## CHALLENGE
In the passage below on carbon electrode materials, what two properties make carbon an excellent electrode material?

## SOURCE EXCERPT
§

Carbon is considered as an excellent electrode material due to its high electrical conductivity and mechanical strength [1]. Pyrolytic carbon films are of interest for use in electroanalysis as they are often cheaper and more versatile as compared to glassy carbon or diamond-like carbon films [2]. The molecular organisation of the precursors is known to affect the structure of the pyrolytic carbon and, therefore, highly organised cellulose is an attractive starting material as a possible source for pyrolytic carbon films on electrode substrates [3]. Cellulose can be degraded to nanocrystalline cellulosic materials [4]. Nanofibrils of cellulose or “whiskers” have been produced previously and they have been deposited on electrode materials using a layer-by-layer film deposition technique [5]. These nanowhiskers are usually obtained by acid hydrolysis of native cellulose of cross-sectional dimensions are typically 4-20 nm and several hundred nanometers long, depending on the source of cellulose [6].

§

## PROVIDED INFORMATION
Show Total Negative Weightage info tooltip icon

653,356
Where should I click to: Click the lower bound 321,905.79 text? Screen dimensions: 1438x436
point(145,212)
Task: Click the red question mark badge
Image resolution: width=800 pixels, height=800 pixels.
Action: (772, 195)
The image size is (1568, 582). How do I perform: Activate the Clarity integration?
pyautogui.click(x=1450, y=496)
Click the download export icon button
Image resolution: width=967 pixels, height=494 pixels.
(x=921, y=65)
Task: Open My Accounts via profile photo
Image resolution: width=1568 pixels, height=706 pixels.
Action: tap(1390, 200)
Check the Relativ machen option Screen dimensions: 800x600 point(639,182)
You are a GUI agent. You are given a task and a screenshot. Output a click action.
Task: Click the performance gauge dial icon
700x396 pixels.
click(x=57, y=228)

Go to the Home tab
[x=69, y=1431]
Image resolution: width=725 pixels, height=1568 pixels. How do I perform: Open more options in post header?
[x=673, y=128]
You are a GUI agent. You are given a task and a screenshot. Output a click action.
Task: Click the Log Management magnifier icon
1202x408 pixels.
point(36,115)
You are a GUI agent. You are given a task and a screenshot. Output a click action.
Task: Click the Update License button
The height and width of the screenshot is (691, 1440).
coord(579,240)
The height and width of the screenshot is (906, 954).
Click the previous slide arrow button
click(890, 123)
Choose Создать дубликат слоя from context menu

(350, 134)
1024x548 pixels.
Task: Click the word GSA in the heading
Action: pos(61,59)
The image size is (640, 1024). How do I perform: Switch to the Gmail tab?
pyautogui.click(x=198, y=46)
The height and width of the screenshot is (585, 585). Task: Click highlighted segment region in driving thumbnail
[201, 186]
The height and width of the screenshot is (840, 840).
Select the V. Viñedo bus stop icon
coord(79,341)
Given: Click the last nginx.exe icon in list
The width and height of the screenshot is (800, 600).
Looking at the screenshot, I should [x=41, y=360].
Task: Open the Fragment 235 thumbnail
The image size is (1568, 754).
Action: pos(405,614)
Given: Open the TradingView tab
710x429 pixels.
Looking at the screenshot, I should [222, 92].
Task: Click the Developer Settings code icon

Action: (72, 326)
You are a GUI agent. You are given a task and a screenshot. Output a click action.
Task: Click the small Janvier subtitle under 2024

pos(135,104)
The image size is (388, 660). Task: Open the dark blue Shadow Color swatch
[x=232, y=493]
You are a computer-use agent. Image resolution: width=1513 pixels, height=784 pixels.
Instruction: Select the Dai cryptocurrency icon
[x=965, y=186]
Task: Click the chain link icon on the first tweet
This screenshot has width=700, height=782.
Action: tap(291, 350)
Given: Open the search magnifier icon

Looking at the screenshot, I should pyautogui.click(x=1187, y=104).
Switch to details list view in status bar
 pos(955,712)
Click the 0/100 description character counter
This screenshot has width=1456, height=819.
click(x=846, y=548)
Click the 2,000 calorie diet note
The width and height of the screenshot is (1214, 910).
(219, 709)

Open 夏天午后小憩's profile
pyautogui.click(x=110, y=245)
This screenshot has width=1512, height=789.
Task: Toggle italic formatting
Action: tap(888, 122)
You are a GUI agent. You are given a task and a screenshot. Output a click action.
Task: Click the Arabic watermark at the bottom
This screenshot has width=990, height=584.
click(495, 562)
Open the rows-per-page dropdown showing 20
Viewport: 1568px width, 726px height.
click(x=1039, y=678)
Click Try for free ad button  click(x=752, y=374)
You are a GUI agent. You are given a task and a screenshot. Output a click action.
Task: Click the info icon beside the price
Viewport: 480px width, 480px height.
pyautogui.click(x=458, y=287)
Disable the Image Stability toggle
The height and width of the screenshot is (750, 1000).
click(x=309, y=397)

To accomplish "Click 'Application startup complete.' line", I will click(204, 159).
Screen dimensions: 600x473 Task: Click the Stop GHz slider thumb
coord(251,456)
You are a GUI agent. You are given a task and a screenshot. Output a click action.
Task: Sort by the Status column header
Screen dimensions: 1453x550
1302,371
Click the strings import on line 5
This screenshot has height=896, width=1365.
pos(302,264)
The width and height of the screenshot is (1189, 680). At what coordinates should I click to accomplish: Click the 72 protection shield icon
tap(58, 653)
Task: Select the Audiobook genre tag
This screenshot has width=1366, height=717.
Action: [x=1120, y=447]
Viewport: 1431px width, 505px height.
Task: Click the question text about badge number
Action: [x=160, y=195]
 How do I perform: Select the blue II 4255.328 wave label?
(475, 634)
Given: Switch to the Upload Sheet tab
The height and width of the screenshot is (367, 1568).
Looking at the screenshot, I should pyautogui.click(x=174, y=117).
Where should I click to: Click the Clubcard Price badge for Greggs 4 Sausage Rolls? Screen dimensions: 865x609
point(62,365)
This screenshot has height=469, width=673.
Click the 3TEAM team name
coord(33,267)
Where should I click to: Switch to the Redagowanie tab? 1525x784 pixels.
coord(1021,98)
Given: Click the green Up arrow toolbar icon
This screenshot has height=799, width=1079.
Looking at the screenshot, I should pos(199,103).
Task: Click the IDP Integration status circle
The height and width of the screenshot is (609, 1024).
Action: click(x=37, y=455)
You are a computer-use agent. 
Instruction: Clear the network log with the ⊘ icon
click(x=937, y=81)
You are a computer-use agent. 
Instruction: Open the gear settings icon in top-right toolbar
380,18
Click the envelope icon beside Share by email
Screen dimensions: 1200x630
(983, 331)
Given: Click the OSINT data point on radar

§

## THE ANSWER
Its high electrical conductivity and mechanical strength.